Additionally, organisations are well advised to develop an encryption roadmap so they are ready to update their cryptographic protocols as necessary. These roadmaps typically include steps on how to:
- Identify sensitive data: This may include financial information, personally identifiable information (PII), health data, or other types of sensitive data;
- Define encryption requirements: The focus here would be on selecting the appropriate encryption algorithms, key sizes, and other parameters;
- Assess existing systems: Before implementing any encryption, it is essential to assess the existing systems and infrastructure to identify any potential issues or compatibility problems;
- Develop an encryption plan: Following the analysis of the encryption requirements and system assessment, the organisation can develop an encryption plan outlining individual steps needed to implement the appropriate encryption technology;
- Implement encryption: After developing the encryption plan, an organisation can move to implement the encryption technology.
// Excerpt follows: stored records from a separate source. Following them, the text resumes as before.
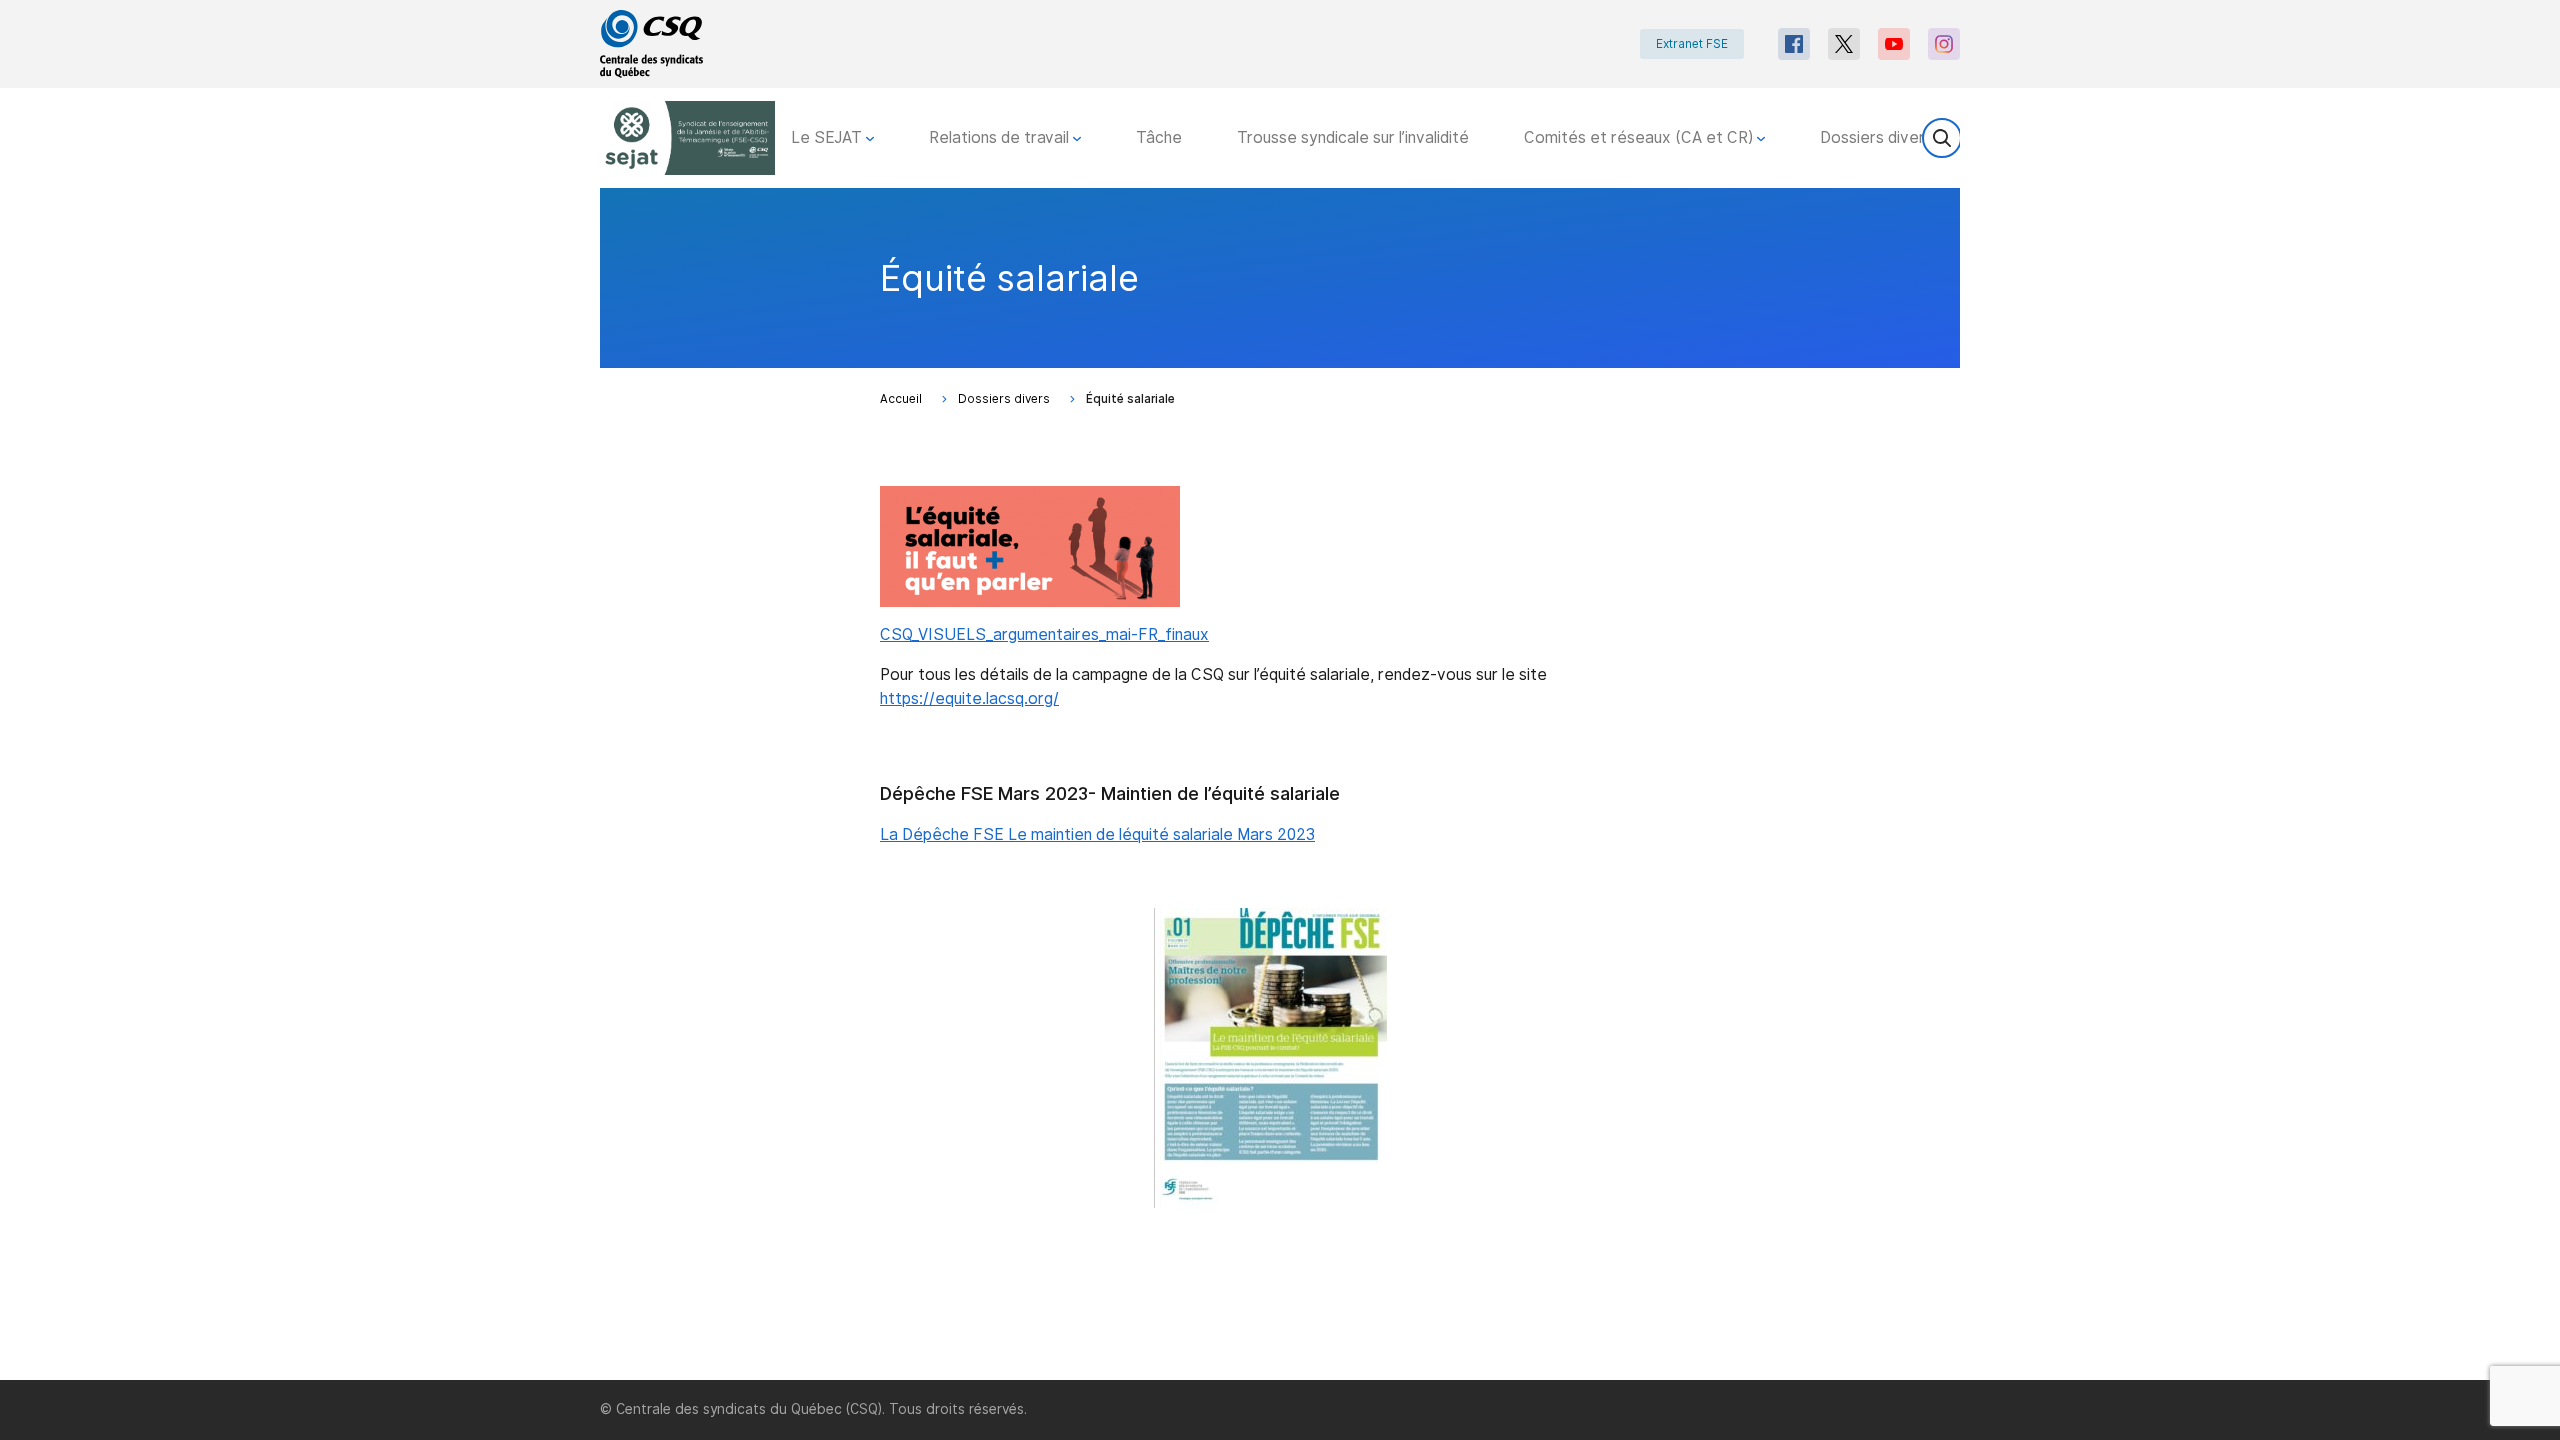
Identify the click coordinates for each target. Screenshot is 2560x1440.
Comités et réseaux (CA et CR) (1640, 137)
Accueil (901, 399)
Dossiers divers (1878, 137)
This includes deploying the encryption software and hardware, configuring encryption settings, and ensuring that the system is running smoothly; and
- Monitor and maintain encryption: Once the encryption system is working properly, it’s vital to monitor its performance and perform regular maintenance. This may include regular updates of the encryption software and a review of encryption policies and procedures.
For now, governments should take precautions
With quantum computing technology still in development, it is the duty of security leaders to stay informed on the latest legislative guidance and key insights provided by experts in this field.
NCSC provides regular updates around quantum computing, including whitepapers and articles. At the same time, IBM, for example – which developed three of the four algorithms currently standardised by NIST for quantum-safe encryption – is another valuable resource for news on the progress of quantum computing development. Technological progress takes time, so it will take time for the rise of quantum computing to reach its full potential.
However, it’s never too early for organisations to start preparing for the risks and rewards of this transformative technology.